#### PROMPT:
Only the lines from the one containing "Instruction: Click the Files label text" to the end of the data should be copied, exactly and without pictures.

#### Stored items:
----------------------------------------

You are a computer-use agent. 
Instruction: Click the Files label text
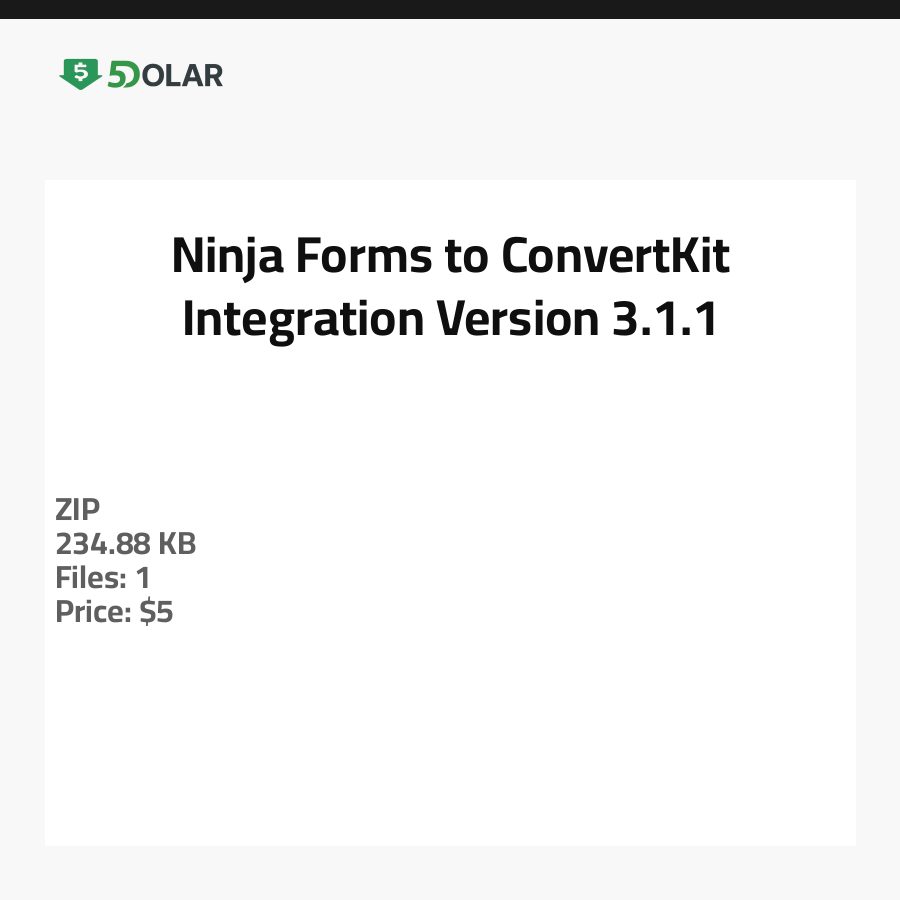91,577
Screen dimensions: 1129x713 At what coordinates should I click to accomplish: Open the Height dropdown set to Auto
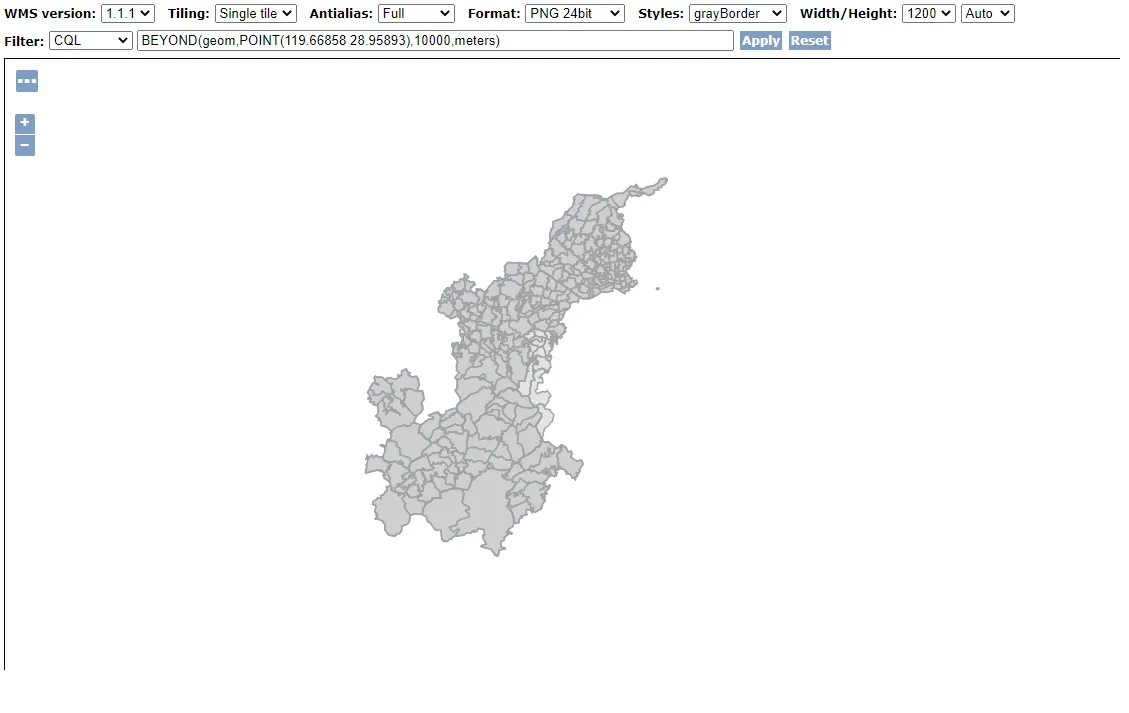click(987, 14)
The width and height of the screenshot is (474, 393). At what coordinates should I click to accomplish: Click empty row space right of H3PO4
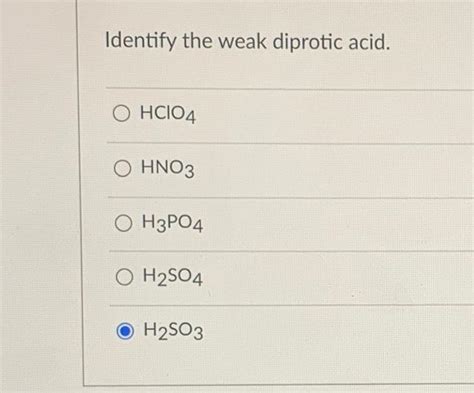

----------------------------------------

#### SOLUTION BELOW:
Instruction: Click the Files label text
91,577
Screen dimensions: 1129x713 At what coordinates should I click to accomplish: Open the Height dropdown set to Auto
click(987, 14)
The width and height of the screenshot is (474, 393). At what coordinates should I click to accomplish: Click empty row space right of H3PO4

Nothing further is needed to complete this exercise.